Don’t be fooled by the cheeky title, because a very Kirby-esque (albeit shitty, as it doesn’t actually explain even the basic premise) cutscene will introduce the titular simian, Spanky, trapped in a tower by a witch and now in a quest has to escape while watching out for enemy fruit homunculi.

It’s the kind of game that if i played back when i was a kid, i would have most likely dropped after the first few levels, not in frustration more as not being that interested. Doesn’t help that there’s no tutorial of sorts, since the way you attack isn’t obvious, nor the game tells you can bounce the bubble you launch to power it up multiple times, and then use the bubble button again to pop it for a bigger, more powerful projectile attack.

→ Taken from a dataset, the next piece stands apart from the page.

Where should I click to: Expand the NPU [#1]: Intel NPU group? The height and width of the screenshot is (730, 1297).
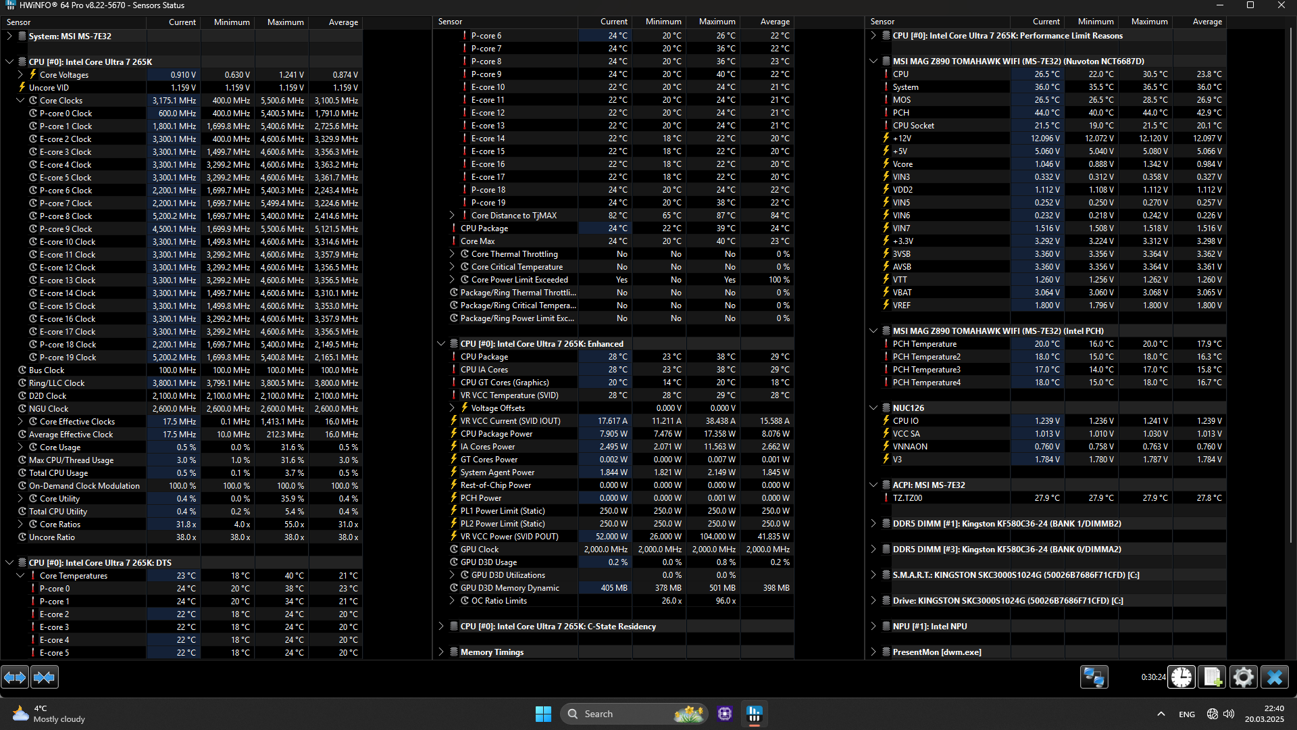pos(873,627)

Once you figure this out, you realize this is a fairly straighforward puzzle platformer, where in each level you need all the keys (hold by the enemies) to open the door leading to the next stage, albeit made a bit more challenging by the fairly unique method of indirect attack by throwing – and juggling – bubbles like actual spherical objects, and NOT the way Bubble Bobble does it.

To my surprise, it’s actually a decent little title, and while it’s not too long (just 50 short stages, even without the save states and rewind features it’s not that hard or time consuming), it has some charm and depth to it. Just a decent, but cute little puzzle platformer from the era. Nice music, too.